My understanding is that a philosophical physicalist is one that positively claims that nothing exists that is not physical. You used that term to describe yourself. Is that your claim, too? Is that your definition of the phrase?
 

siti

Well-Known Member
"Is that sufficiently confusing to successfully dodge your perfectly sensible question without letting on that I have no idea what I'm talking about?"

LOL.

My understanding is that a philosophical physicalist is one that positively claims that nothing exists that is not physical. You used that term to describe yourself. Is that your claim, too? Is that your definition of the phrase?
You don't give up do you? Really no, that is not my definition of philosophical physicalism.
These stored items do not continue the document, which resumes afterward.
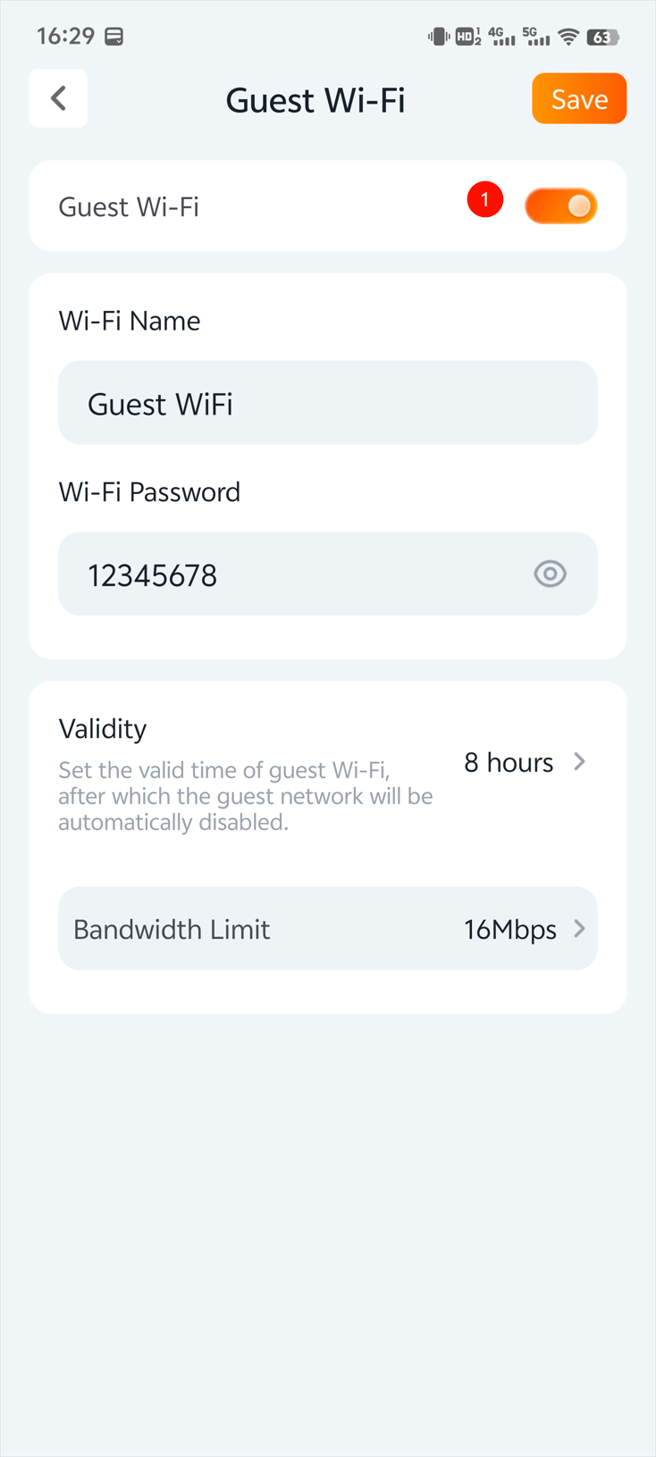
Task: Open the Bandwidth Limit row label
Action: (172, 930)
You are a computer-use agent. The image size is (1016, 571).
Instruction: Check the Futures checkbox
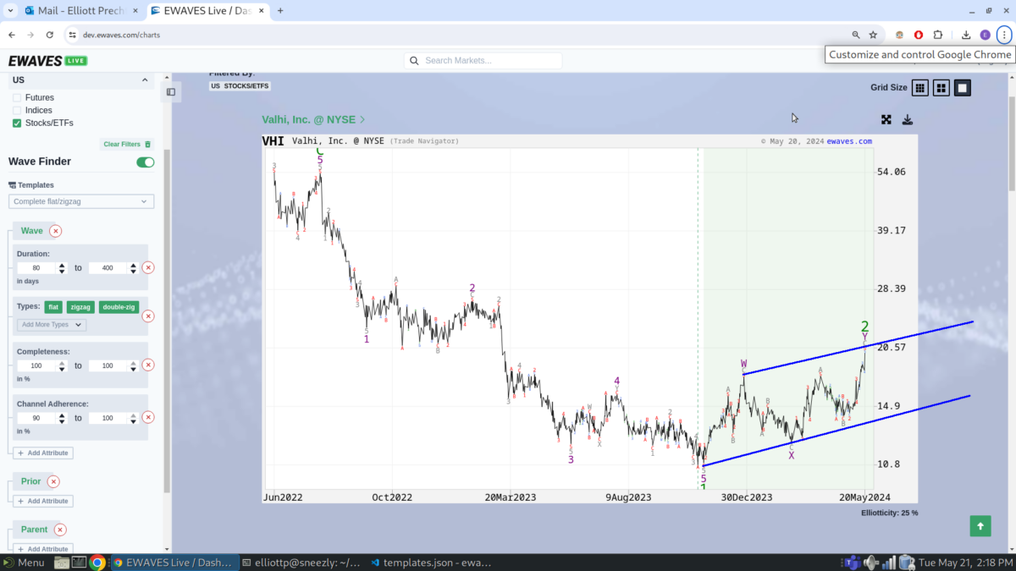(17, 98)
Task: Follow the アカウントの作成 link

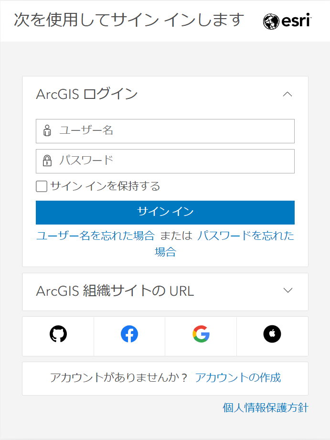Action: point(238,378)
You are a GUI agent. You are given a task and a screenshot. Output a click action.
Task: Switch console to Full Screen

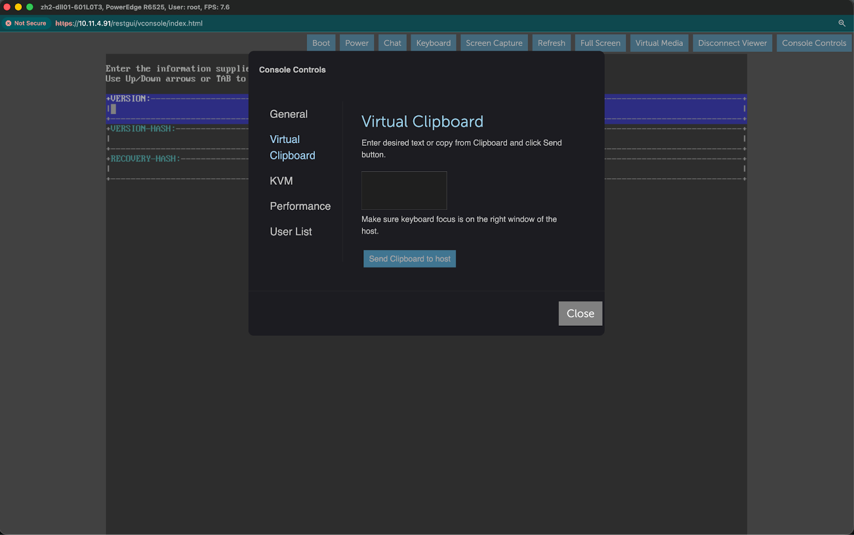pyautogui.click(x=600, y=43)
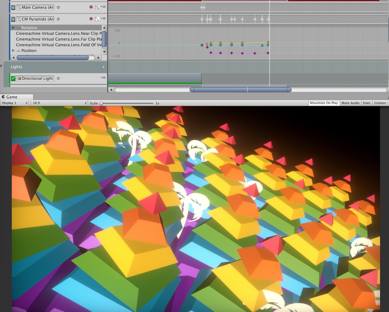
Task: Open the 16:9 aspect ratio dropdown
Action: click(x=60, y=103)
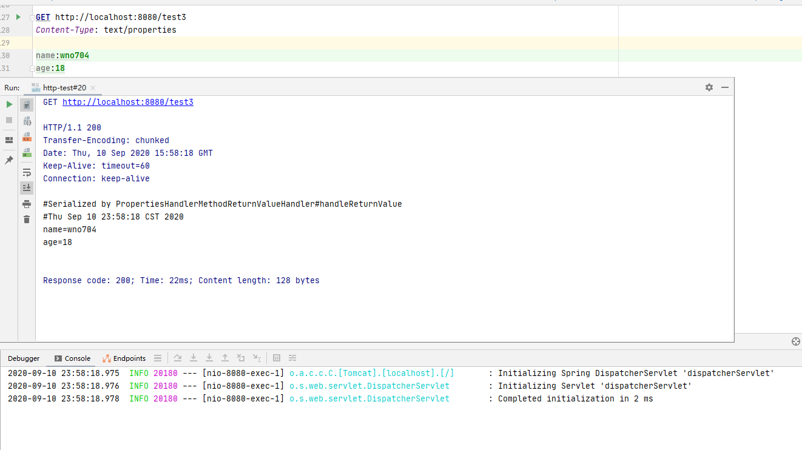802x450 pixels.
Task: Open the Endpoints tab
Action: [124, 358]
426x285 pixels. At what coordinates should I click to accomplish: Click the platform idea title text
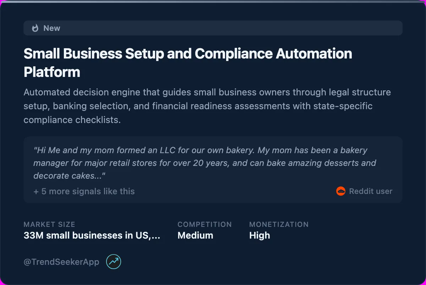pos(187,62)
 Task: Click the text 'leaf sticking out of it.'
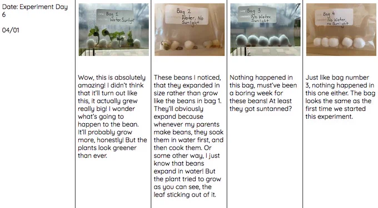tap(185, 195)
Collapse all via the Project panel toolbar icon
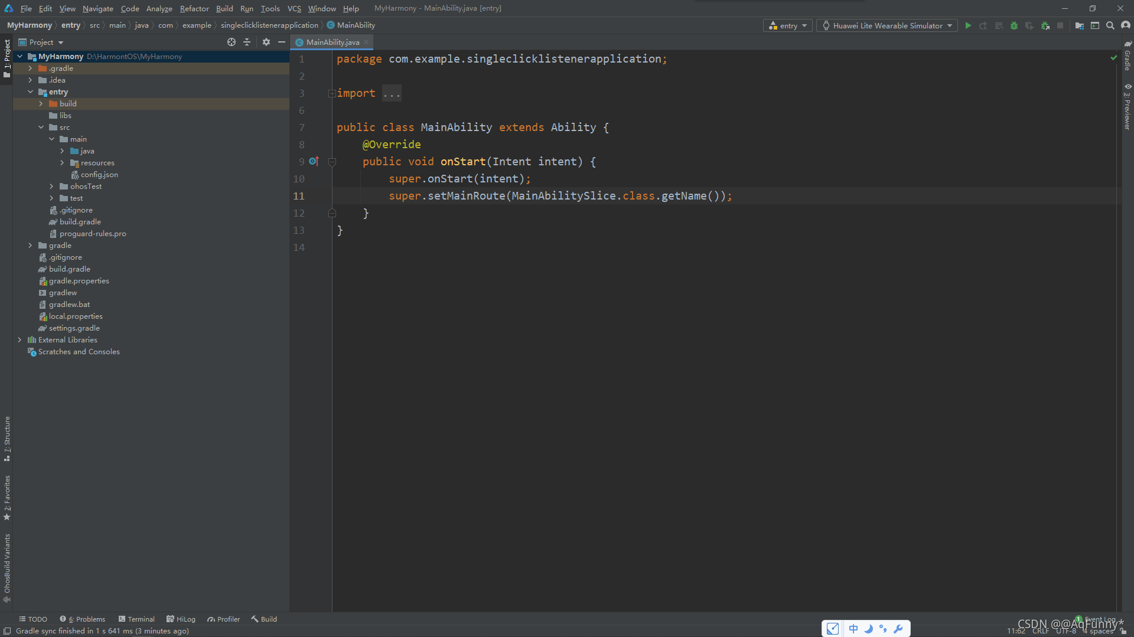Viewport: 1134px width, 637px height. pyautogui.click(x=247, y=42)
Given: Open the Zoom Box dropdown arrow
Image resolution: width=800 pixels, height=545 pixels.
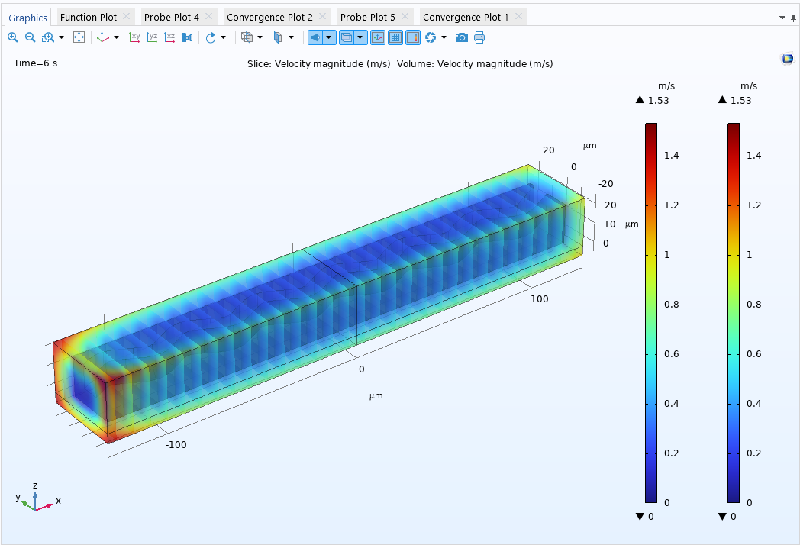Looking at the screenshot, I should tap(61, 37).
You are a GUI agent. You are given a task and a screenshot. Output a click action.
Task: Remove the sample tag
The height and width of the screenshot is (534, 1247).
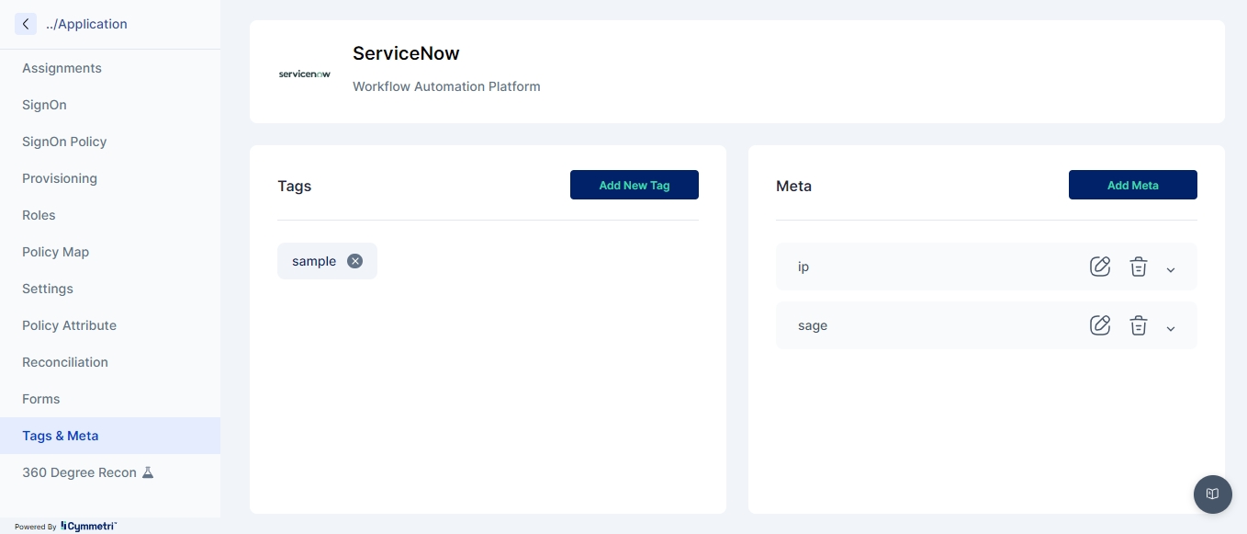point(354,261)
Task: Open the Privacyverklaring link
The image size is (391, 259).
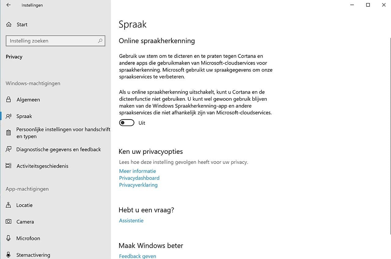Action: pyautogui.click(x=138, y=185)
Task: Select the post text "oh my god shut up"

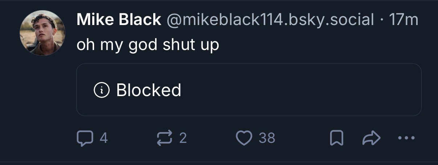Action: click(148, 45)
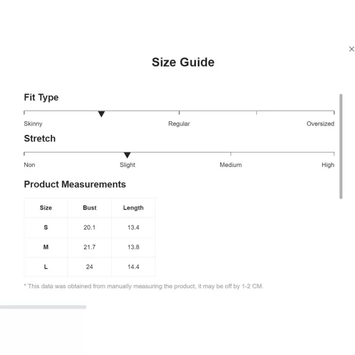Viewport: 355px width, 355px height.
Task: Select the Length column header
Action: click(133, 208)
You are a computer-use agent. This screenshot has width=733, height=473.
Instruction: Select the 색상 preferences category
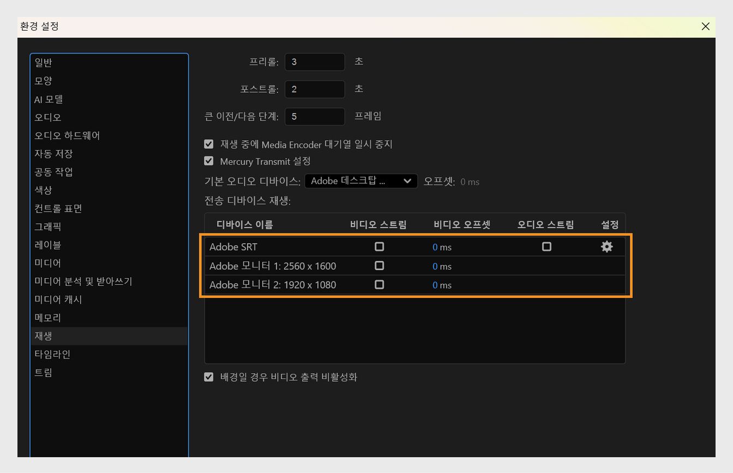[x=43, y=190]

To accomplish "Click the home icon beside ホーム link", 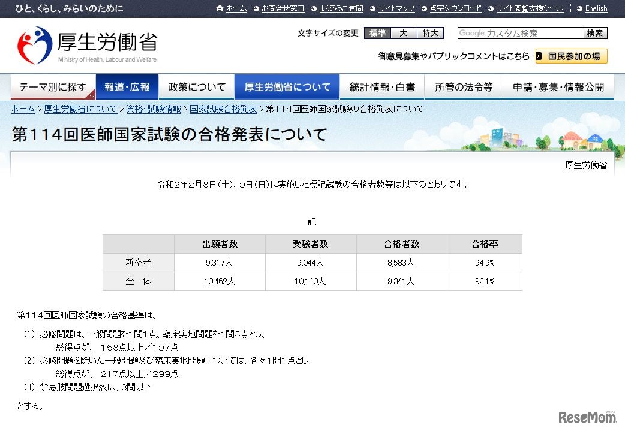I will point(221,8).
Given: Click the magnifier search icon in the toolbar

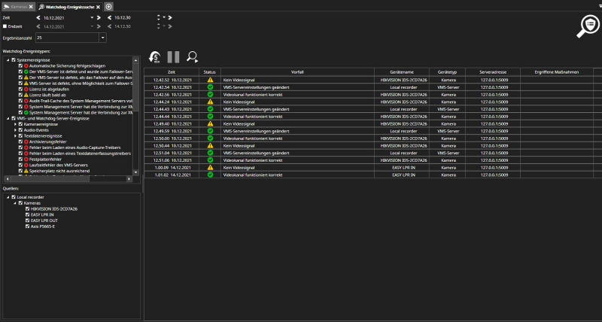Looking at the screenshot, I should [193, 56].
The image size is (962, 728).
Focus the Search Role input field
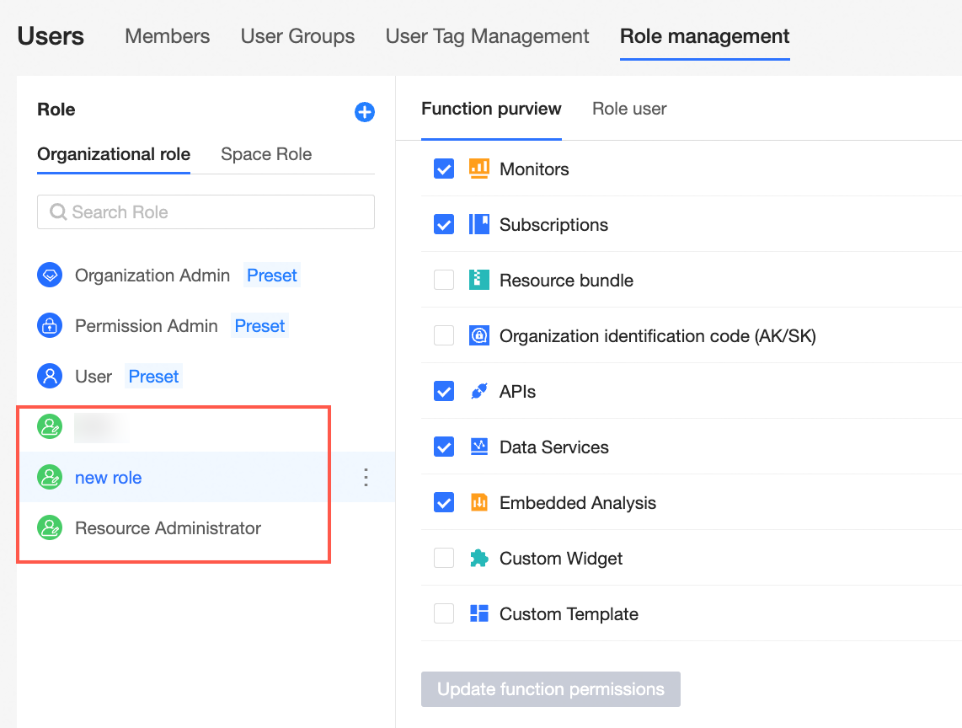211,212
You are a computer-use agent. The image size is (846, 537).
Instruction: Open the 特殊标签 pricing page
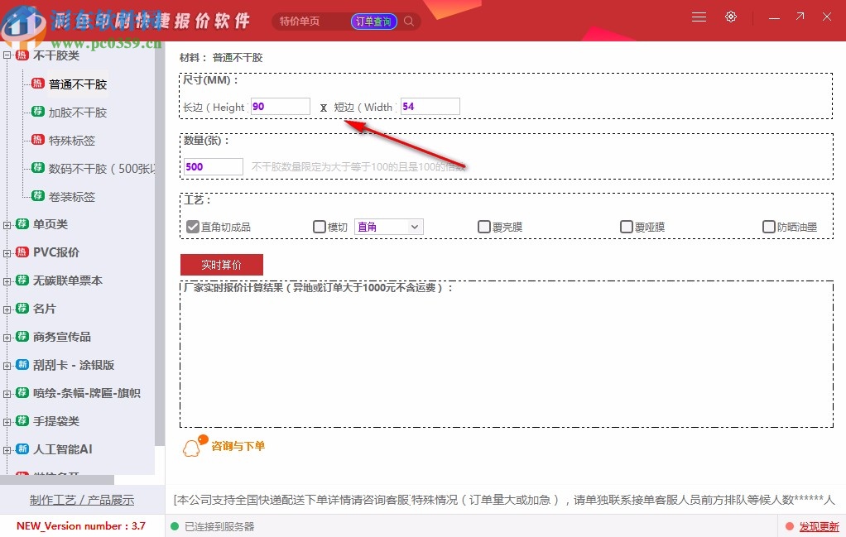[75, 140]
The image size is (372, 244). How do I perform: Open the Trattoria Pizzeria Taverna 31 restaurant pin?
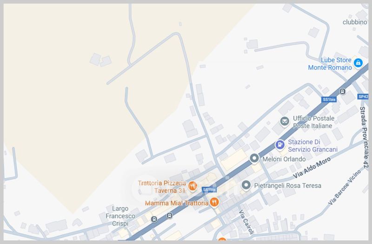tap(193, 186)

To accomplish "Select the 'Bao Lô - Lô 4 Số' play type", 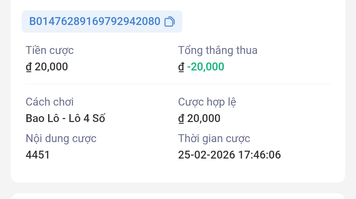I will click(65, 118).
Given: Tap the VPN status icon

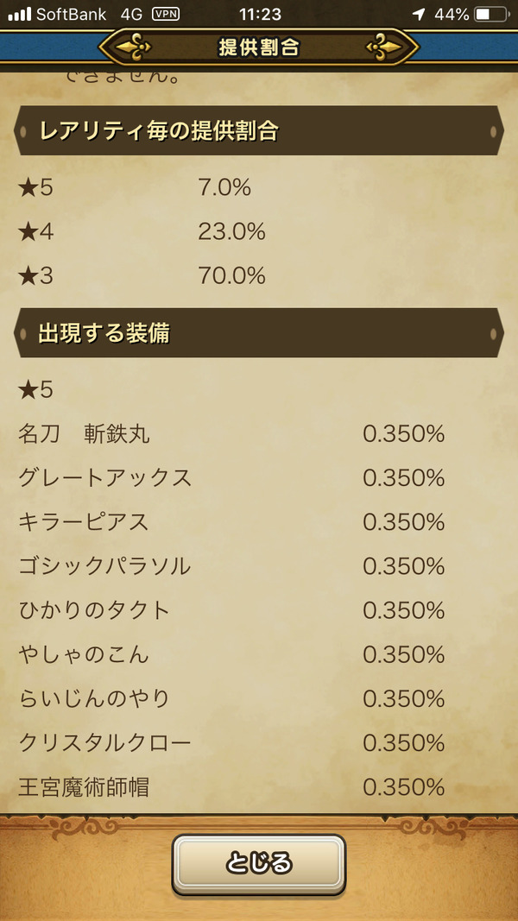Looking at the screenshot, I should coord(166,14).

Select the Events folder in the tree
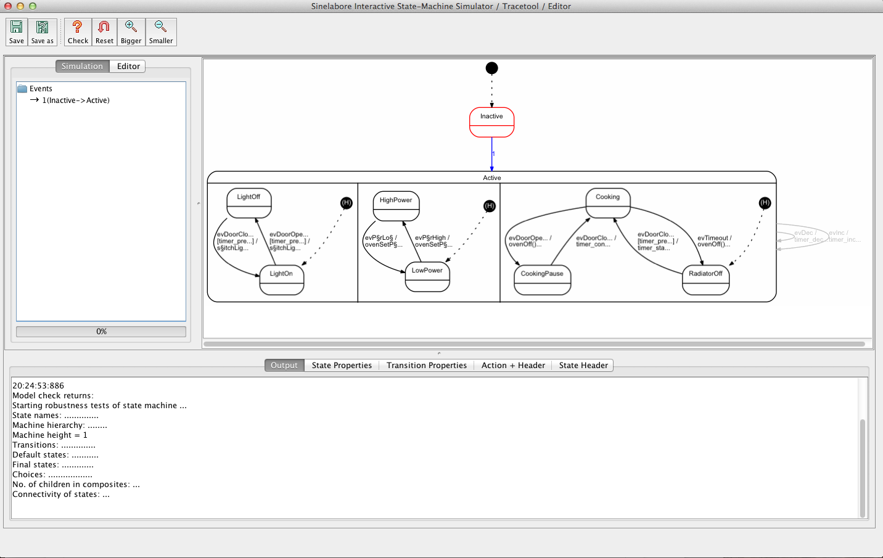tap(41, 89)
If I had to define it as a positive philosophical claim (which I am not sure is a tremendously useful way of defining things philosophically but never mind) I would go with something more like this:

Philosophical physicalism is the claim that everything that exists is either physical or an effect arising from the existence, interactions and relationships among physical things.

But, like I said, I make an epistemological claim not an ontological one. My epistemological position is the equivalent of saying something like "everything that has objective existence (i.e. can be known to exist) is either physical or an effect arising from the existence, interactions and relationships among physical things".

I want to make the ontological claim. I want to believe that - not because I have a particular personal preference for atheism (or whatever - which I don't in fact) but because I think it makes "methodological physicalism" (which being a professional scientist of sorts and an amateur student of many other sorts of science is what I do both for a living and for enlightenment and entertainment) more powerful. But the fact is, I (we) can't rule out the actual independent existence of spiritual, ideal, Platonic...things entirely... we can accommodate them within physicalism, but we still can't rule out the notion that at least some of them might have an existence that is entirely independent of the physical. I very strongly doubt this - and that goes back to the "track record" point I made earlier. But there is no way to rule it out altogether.

I want to be a physicalist but the rules of physicalism make it impossible to rule out the independent existence of the non-physical entirely. So whilst I am, for all intents and purposes, adopting a physicalist philosophy I don't suppose I can honestly claim to be a "philosophical physicalist" in the sense that you used the term (which may be standard - I have no idea - but I'm not sure its a useful definition because what if I just want to do philosophical physicalism without making any exclusive - and indefensible as far as I can see - negative ontological claim about the possible independent existence of non-physical 'entities'?)